> **Raw records**:
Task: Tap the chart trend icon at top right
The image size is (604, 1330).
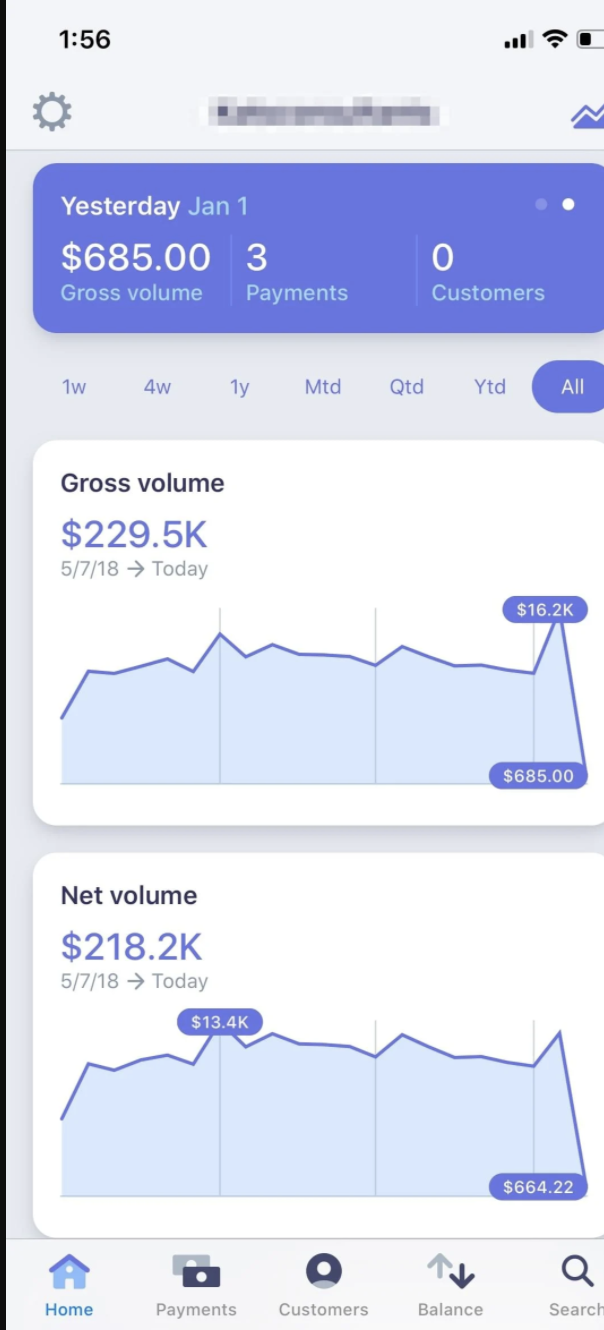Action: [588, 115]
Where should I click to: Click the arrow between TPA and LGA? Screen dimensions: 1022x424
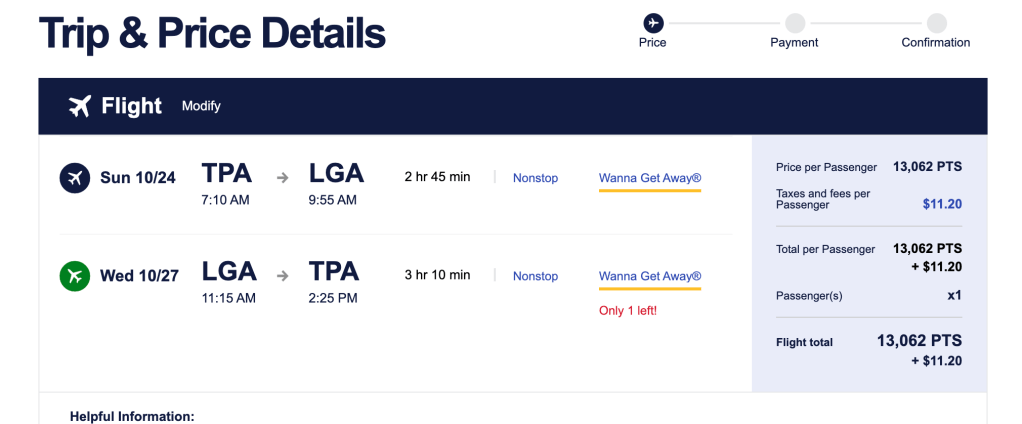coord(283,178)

> **Stated exercise**: Could you copy out all of the data above word for word, leaving out the pictures?

> **Response to this task**:
Task: Tap the chart trend icon at top right
The image size is (604, 1330).
Action: [588, 115]
Where should I click to: Click the arrow between TPA and LGA? Screen dimensions: 1022x424
coord(283,178)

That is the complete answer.